3) Each line of shapes can only have one block of each of the six colors. For example, a line of circles cannot have two blue circles in it. Likewise, a line of colors can only have one block of each shape in it.
It is possible to place blocks so that they will align with more than one line. That is actually preferred, as the player will score points for each line connecting to the blocks that they have placed. The true challenge of the game is spotting the optimal placement of the tiles at your disposal so as to score the most points.
When tiles are placed, scoring occurs immediately. One point is scored for each block in the line or lines created or extended, including blocks already in that line. In addition, a six-point bonus is earned if you placed the sixth and final block in a line. Players must exercise care to not continually provide this bonus opportunity for their opponents by placing a fifth block in a line.
After placing blocks and tallying the score, the player refreshes his hand to six blocks. Instead of placing blocks, a player may exchange blocks with the general supply, but that constitutes his entire turn. Play continues in this fashion until the supply of blocks is depleted and one player completely depletes his personal supply of blocks. That player receives a six-point bonus, and the player with the greatest cumulative score is victorious.

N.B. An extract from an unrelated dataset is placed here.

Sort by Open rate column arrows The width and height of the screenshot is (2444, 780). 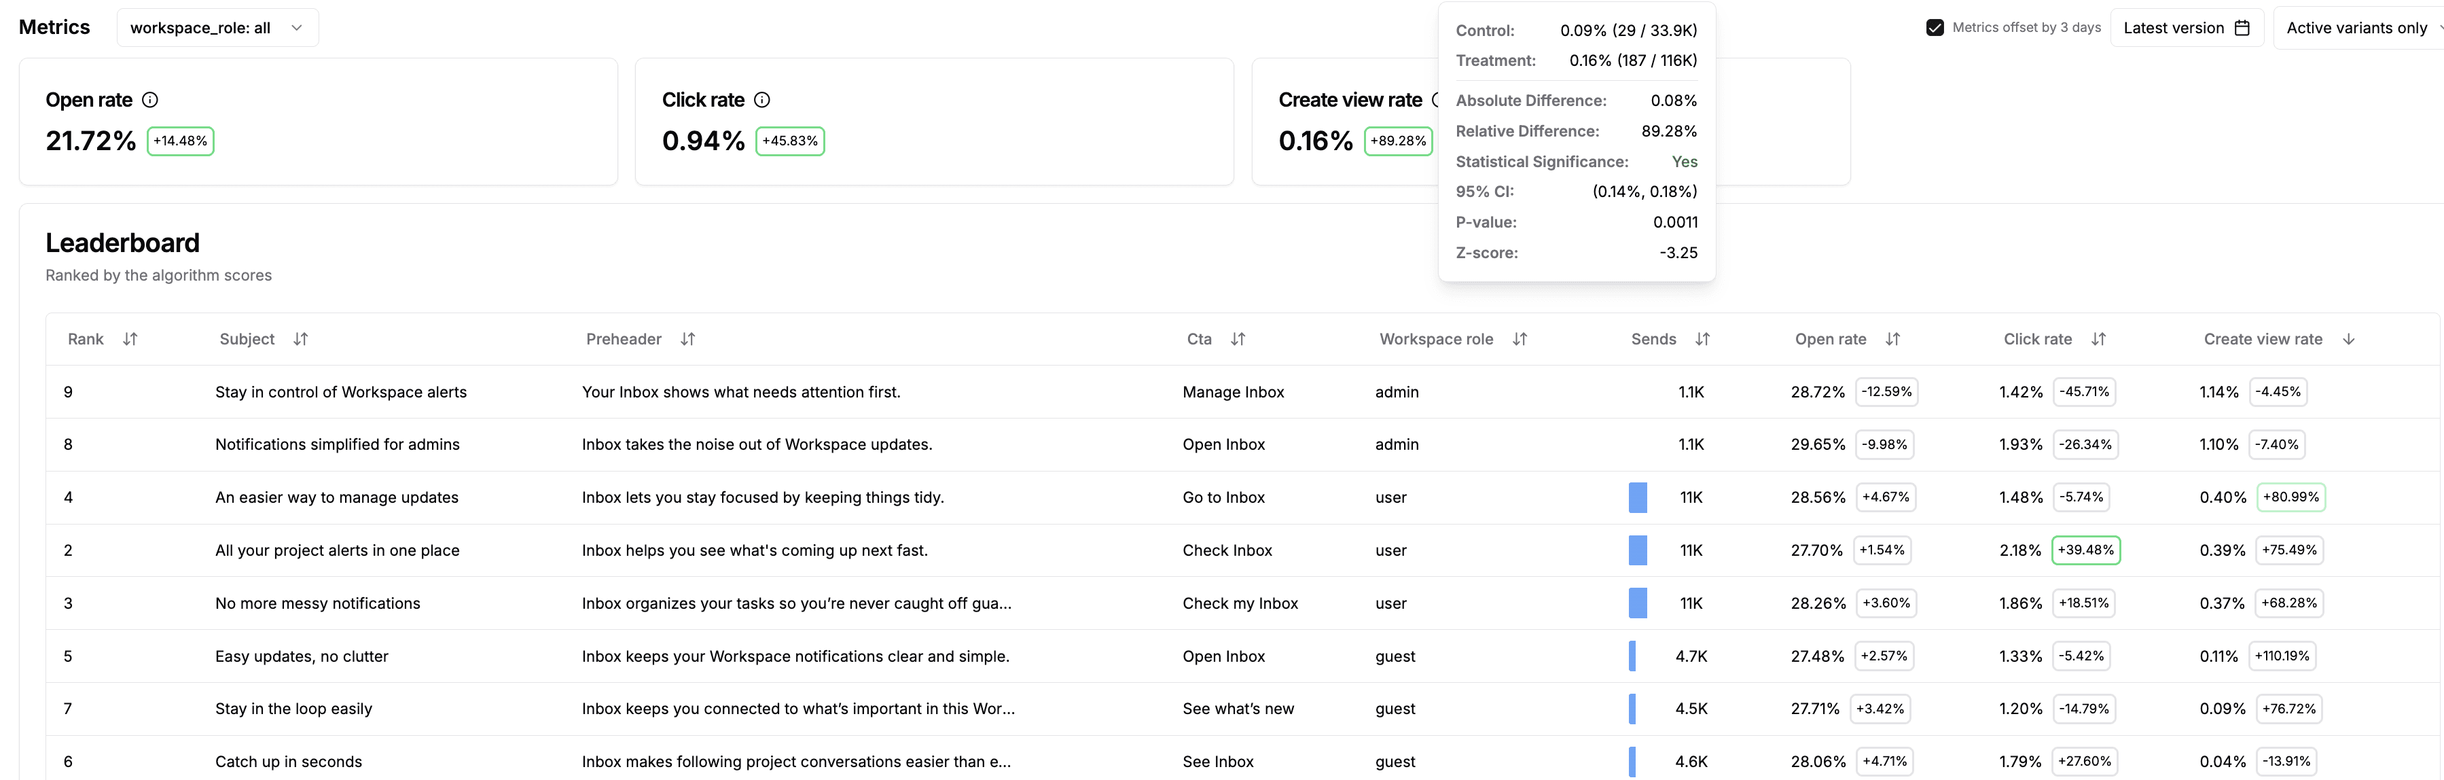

The game is very easy to learn and play, but it does require some planning and tactics. Mostly, it is a game of opportunity and observation, as players should try to spot the plays that will earn them the most points. However, care must be exercised to insure that one’s placements do not provide bonus opportunities for the next player. Further, it may also be wise to conserve a tile or two if they will likely be able to be used later in the game to complete lines and earn bonuses.
Fans of Reiner Knizia’s popular Ingenious will find much to enjoy here. Ingenious puts a bit more pressure on the players, as the board is fixed, so players can play aggressively to block their opponents. Since there is no “fixed” board in Qwirkle, the playing area expands without limit (well, perhaps the edge of the table is a limit!), so blocking an opponent is more difficult.
Strategies aren’t numerous, with the main tactic is placing tiles to maximize your scores, which will often involve either completing a line of six tiles, and/or placing a tile so it can score in two or more lines. Due to the free-form nature of the board, blocking is a tougher task. While seasoned gamers searching for deep strategies and mind-bending options will likely not be satisfied, Qwirkle is an ideal game to play with families and friends.
A typical Mensa award winner, this is a dull and predictable game with many obvious moves and little decision-making, that comes down to luck (or lack thereof) in the end game. Qwirkle lacks the depth of play and player interaction of Ingenious (Einfach Genial), and fails to meaningfully improve on the dominoes concept in the way that pendur does. Ether of these games would be a much better choice. Qwirkle might be a good choice for very young children, but others will do best to avoid it.
It is also worth noting that the components (made in China) are of very poor quality, and every copy of the game I've seen has had at least one piece that is easily recognizable by sight when face down or by touch when in a draw bag, which completely ruins the game for all but the most casual play.